+++ DATA PROVIDED +++

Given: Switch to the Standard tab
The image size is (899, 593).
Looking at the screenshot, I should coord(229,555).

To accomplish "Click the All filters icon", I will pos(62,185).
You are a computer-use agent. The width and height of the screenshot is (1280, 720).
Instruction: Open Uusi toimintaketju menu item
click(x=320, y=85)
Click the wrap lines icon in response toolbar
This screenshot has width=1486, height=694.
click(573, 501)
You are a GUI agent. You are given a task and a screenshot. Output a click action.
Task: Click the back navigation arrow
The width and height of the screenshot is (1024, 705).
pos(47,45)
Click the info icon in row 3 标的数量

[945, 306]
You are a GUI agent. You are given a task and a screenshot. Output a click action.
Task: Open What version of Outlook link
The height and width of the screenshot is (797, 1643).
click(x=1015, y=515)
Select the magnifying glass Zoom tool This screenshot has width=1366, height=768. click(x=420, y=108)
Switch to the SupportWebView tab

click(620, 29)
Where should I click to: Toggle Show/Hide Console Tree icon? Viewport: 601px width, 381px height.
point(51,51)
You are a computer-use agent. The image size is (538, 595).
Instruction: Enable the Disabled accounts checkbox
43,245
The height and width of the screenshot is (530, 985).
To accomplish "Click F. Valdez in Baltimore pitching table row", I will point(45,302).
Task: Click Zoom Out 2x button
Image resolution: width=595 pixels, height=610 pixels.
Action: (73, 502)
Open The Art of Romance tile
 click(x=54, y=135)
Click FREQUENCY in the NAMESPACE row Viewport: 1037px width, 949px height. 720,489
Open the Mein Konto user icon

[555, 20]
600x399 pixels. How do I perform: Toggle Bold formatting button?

+++

Which lines above contain the word "accomplish"? Show each of them.

■ TASK RESULT
To accomplish "Click the All filters icon", I will pos(62,185).
To accomplish "Click F. Valdez in Baltimore pitching table row", I will point(45,302).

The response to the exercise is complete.